Hacia ellos avanzaba una figura. Iba envuelta en una capa negra que la cubría desde los hombros —sin cabeza— hasta la punta de las zapatillas blancas. La capa tenía un jirón en el borde.
—Muy ingenioso, ¿eh? —dijo Mart.
Y unos segundos después vieron su rostro, riendo, tras quitarse el armazón que lo cubría.
—¡Mart! —gritó Trixie—. ¡Nos has asustado!
—Lo encontré colgado ahí atrás —aclaró Mart—. La capa está montada en un armazón de madera; miradlo —y lo mostró a todos. También observaron los agujeros que se le habían hecho para poder ver.
—¡El jinete sin cabeza cabalga otra vez! —gritó Dan.
Entonces se produjo un ruido inesperado tras ellos. Al mirar, vislumbraron fugazmente una silueta alta con sombrero de hongo.
La puerta del granero se cerró de golpe e inmediatamente oyeron el sonido de una pesada barra que la atrancaba.

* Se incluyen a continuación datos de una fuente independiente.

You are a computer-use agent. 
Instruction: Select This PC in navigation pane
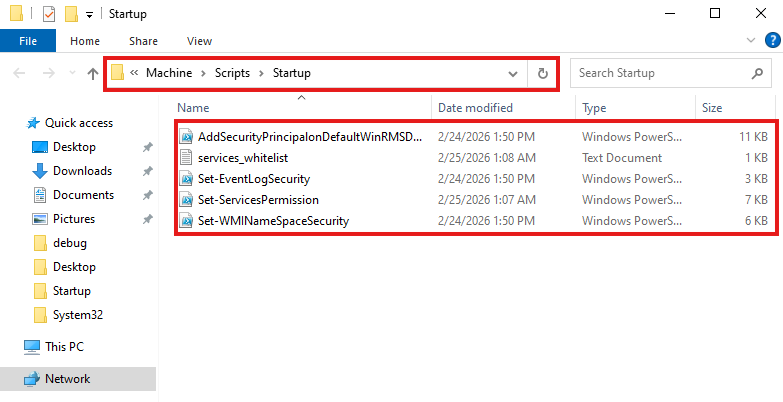[66, 346]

—Es Harrison —dijo Di—. ¿Qué vamos a hacer? ¡Estamos encerrados!
Los chicos perdieron unos minutos preciosos intentando abrir la puerta y echarla abajo. No consiguieron ninguna de las dos cosas.
—Nada —reconoció Brian—. Esa puerta es más fuerte de lo que parece. Y ahora, ¿qué?
—Podemos gritar pidiendo ayuda —apuntó Mart.
—¿Y quién nos va a oír? —dijo Honey—. Pasaríamos aquí la Navidad. ¿Qué se te ocurre, Trixie?
Pero Trixie estaba pensando en otra cosa.
—Esto no parece que tenga mucha lógica —murmuró—. ¿Por qué no buscó en la casa cuando tuvo su oportunidad? Lo que no hay duda es que olí el perfume. Y aquí está la capa que faltaba. No me extrañaría… —se detuvo, perpleja—. No recuerdo que Reddy haya entrado aquí con nosotros.
—No, no ha entrado —contestó Honey—. Lo dejamos ahí fuera, con los caballos.
—Entonces, ¿cómo está aquí ahora? ¡Reddy, ven!
Reddy, que había estado olfateando todos los olores del granero, se volvió inmediatamente y desapareció.
Se oyó un crujido. Los Bob-Whites vieron un destello de luz al salir Reddy forzando una tabla podrida situada tras el pesebre del caballo negro.
—¡Estamos salvados! —dijo Mart.
—Ten cuidado al pasar junto al caballo —le advirtió Jim, siguiéndolo.
Pero no pasaron apuros. Al poco rato todos los Bob-Whites respiraban el aire puro del campo, cegados por la luz del sol.
—Era elemental, después de todo —expuso Mart dándose importancia.
Trixie se quedó como petrificada. En su cerebro se puso otra vez en marcha toda la secuencia: la puerta cerrada de la bodega, la casa que olía a colonia, la capa perdida, el bromista, la estatua de Lien-Ting…
—¡Ya está! —gritó—. ¡Ésa es la solución! ¿No lo entendéis? ¡Tenemos que ir a Sleepyside Hollow inmediatamente! ¡No tenemos ni un momento que perder! ¡Sé dónde está escondido el jarrón Ming!